▸ **Seçilen metin**:

◇ ◇ ◇ ◇ ◇ ◇ ◇

Açıklanan nedenlerle, dava konusu 10.05.2015 tarih ve 29351 sayılı Resmi Gazete’de yayımlanarak yürürlüğe giren Emniyet Hizmetleri Sınıfı Personeli Rütbe Terfileri ve Değerlendirme Kurullarının Çalışma Usul ve Esaslarına İlişkin Yönetmeliğin 28. maddesinin 1. fıkrasında yer alan “Yazılı sınava giren adaylar, …” ibaresi, aynı maddenin 3. fıkrası ile 25-29 Haziran 2015 tarihleri arasında Emniyet Amirlerine yönelik yapılan rütbe terfi sözlü sınavlarının tüm sonuçlarının ve davacının sözlü sınav sonucunda başarısız sayılmasına ilişkin işlemin iptali, davacının diğer istemlerinin ise reddi gerektiği düşünülmektedir.

◇ ◇ ◇ ◇ ◇ ◇ ◇

▸ **Yapılacak iş**:
Seçilen metinde "Açıklanan nedenlerle, dava" ile başlayıp "reddi gerektiği düşünülmektedir." ifadesine kadar süren bölümü kelimesi kelimesine aktarın.

▸ **Verilen veriler**:

◇ ◇ ◇ ◇ ◇ ◇ ◇

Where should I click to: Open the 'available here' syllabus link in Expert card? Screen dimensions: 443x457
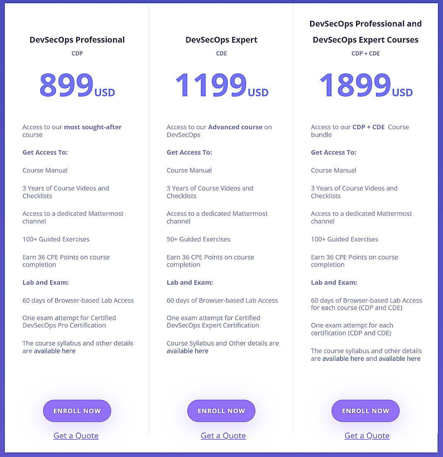pos(188,351)

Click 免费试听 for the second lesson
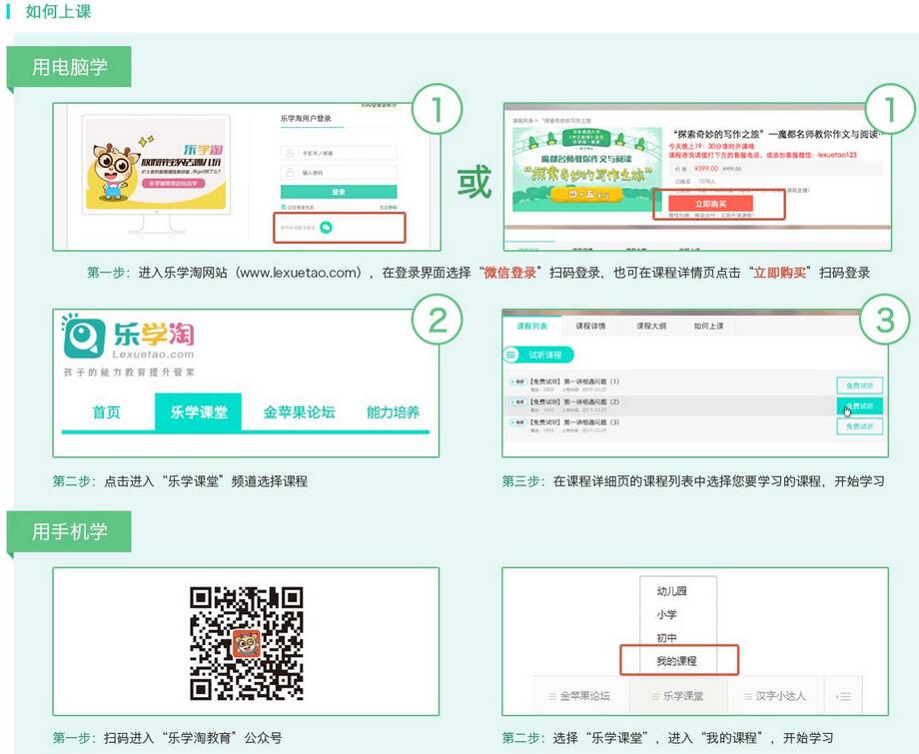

◇ ◇ ◇ ◇ ◇ ◇ ◇

▸ **Yanıt**:
Açıklanan nedenlerle, dava konusu 10.05.2015 tarih ve 29351 sayılı Resmi Gazete’de yayımlanarak yürürlüğe giren Emniyet Hizmetleri Sınıfı Personeli Rütbe Terfileri ve Değerlendirme Kurullarının Çalışma Usul ve Esaslarına İlişkin Yönetmeliğin 28. maddesinin 1. fıkrasında yer alan “Yazılı sınava giren adaylar, …” ibaresi, aynı maddenin 3. fıkrası ile 25-29 Haziran 2015 tarihleri arasında Emniyet Amirlerine yönelik yapılan rütbe terfi sözlü sınavlarının tüm sonuçlarının ve davacının sözlü sınav sonucunda başarısız sayılmasına ilişkin işlemin iptali, davacının diğer istemlerinin ise reddi gerektiği düşünülmektedir.